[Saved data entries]
_ _ _ _ _ _ _

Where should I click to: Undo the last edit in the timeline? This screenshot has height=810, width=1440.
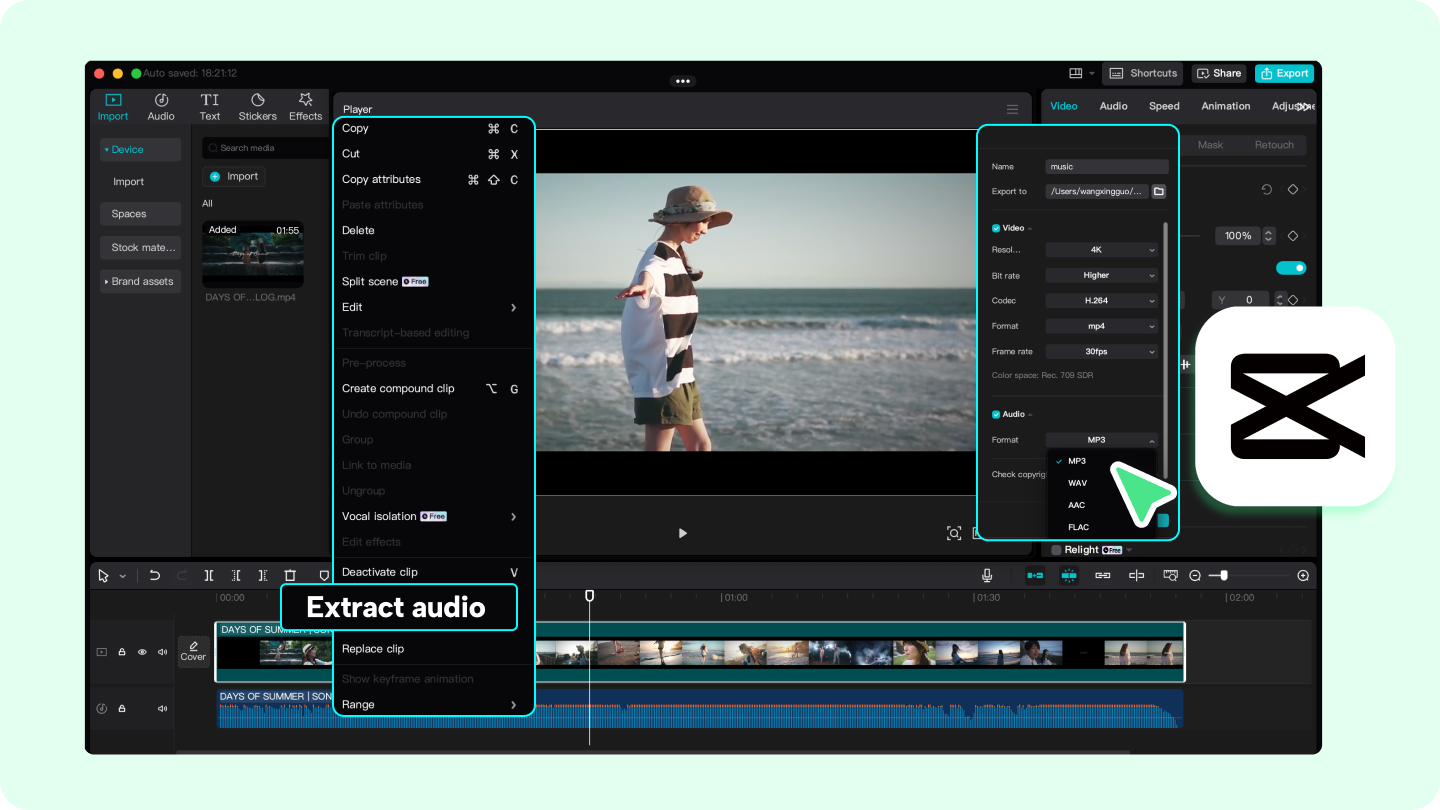click(155, 575)
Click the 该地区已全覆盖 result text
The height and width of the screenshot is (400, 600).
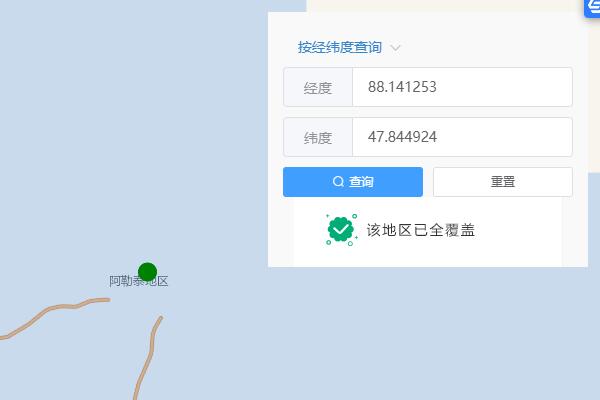pyautogui.click(x=421, y=230)
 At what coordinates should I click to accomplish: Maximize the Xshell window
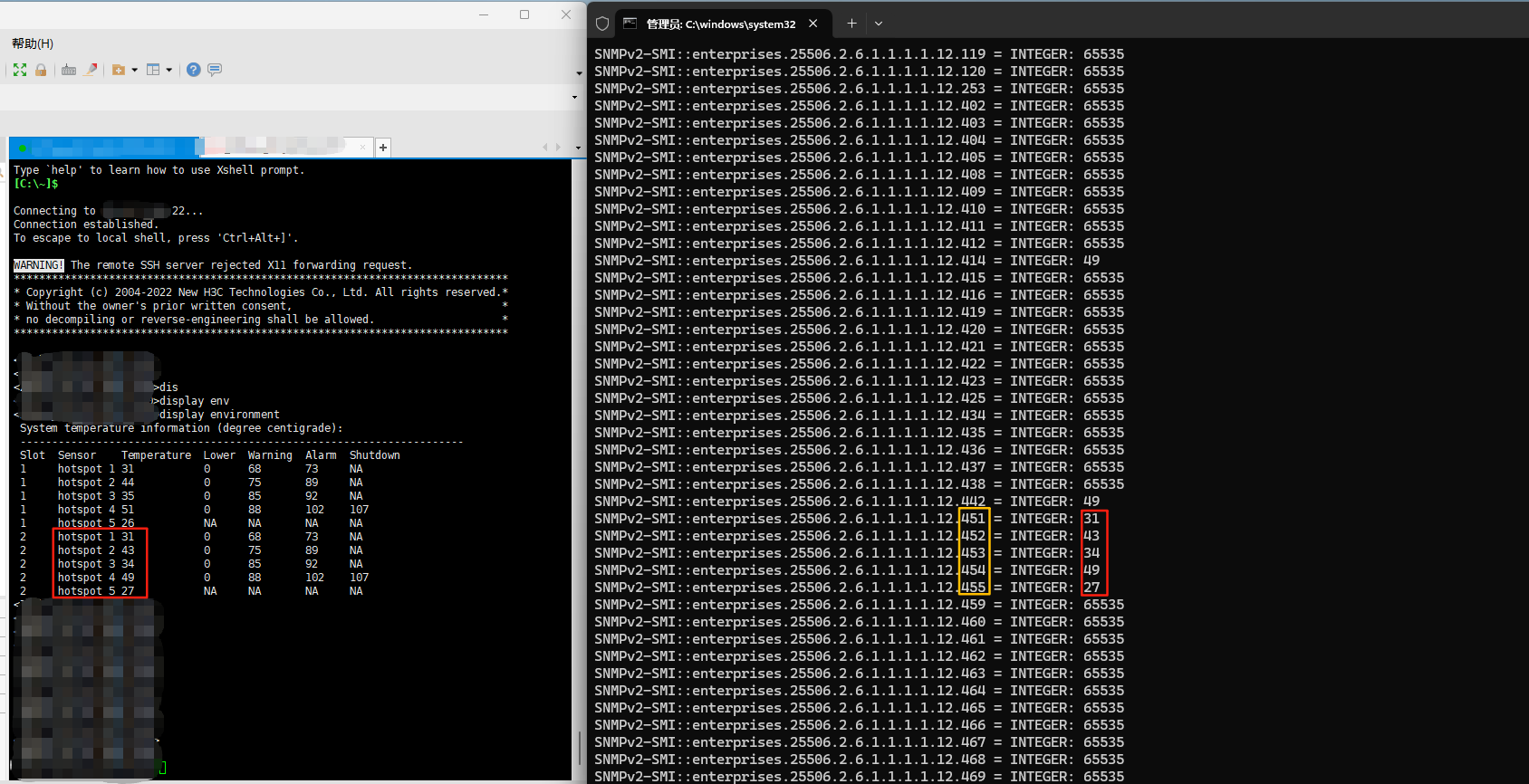click(524, 14)
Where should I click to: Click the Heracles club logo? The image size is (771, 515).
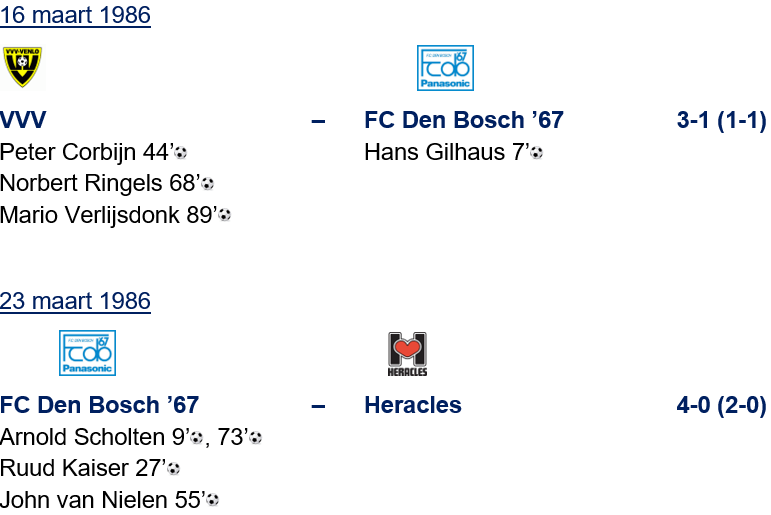pyautogui.click(x=407, y=354)
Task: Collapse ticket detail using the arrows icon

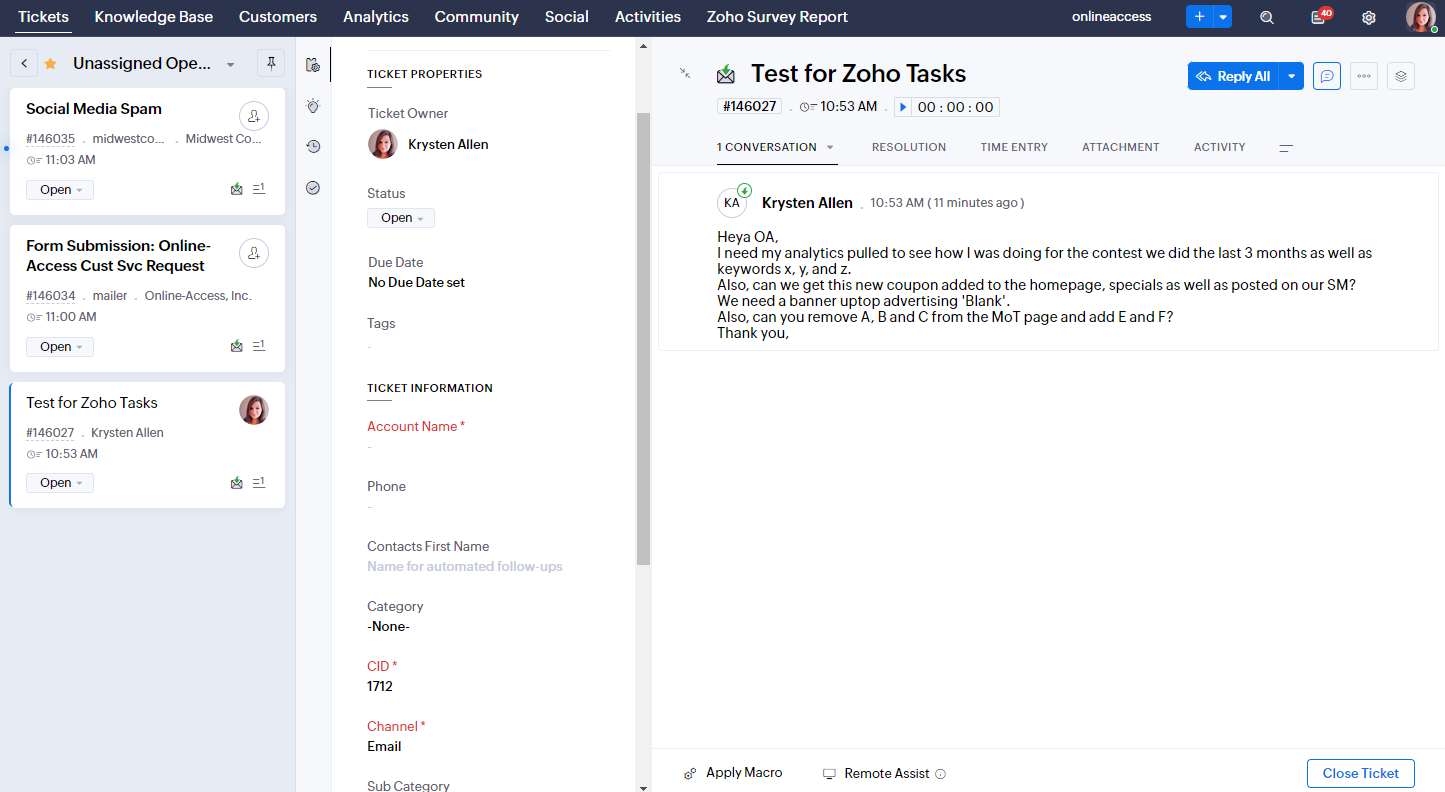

_ _ _ _ _ _ _

## [Exercise brief]
Every entry above needs to be retyped exactly; drop the pictures.

## [Response area]
Where should I click to: Undo the last edit in the timeline? This screenshot has height=810, width=1440.
click(155, 575)
Click the 该地区已全覆盖 result text
The height and width of the screenshot is (400, 600).
pyautogui.click(x=421, y=230)
 At what coordinates should I click to accomplish: Maximize the Xshell window
click(524, 14)
Where should I click to: Click the Heracles club logo? The image size is (771, 515).
pyautogui.click(x=407, y=354)
Task: Collapse ticket detail using the arrows icon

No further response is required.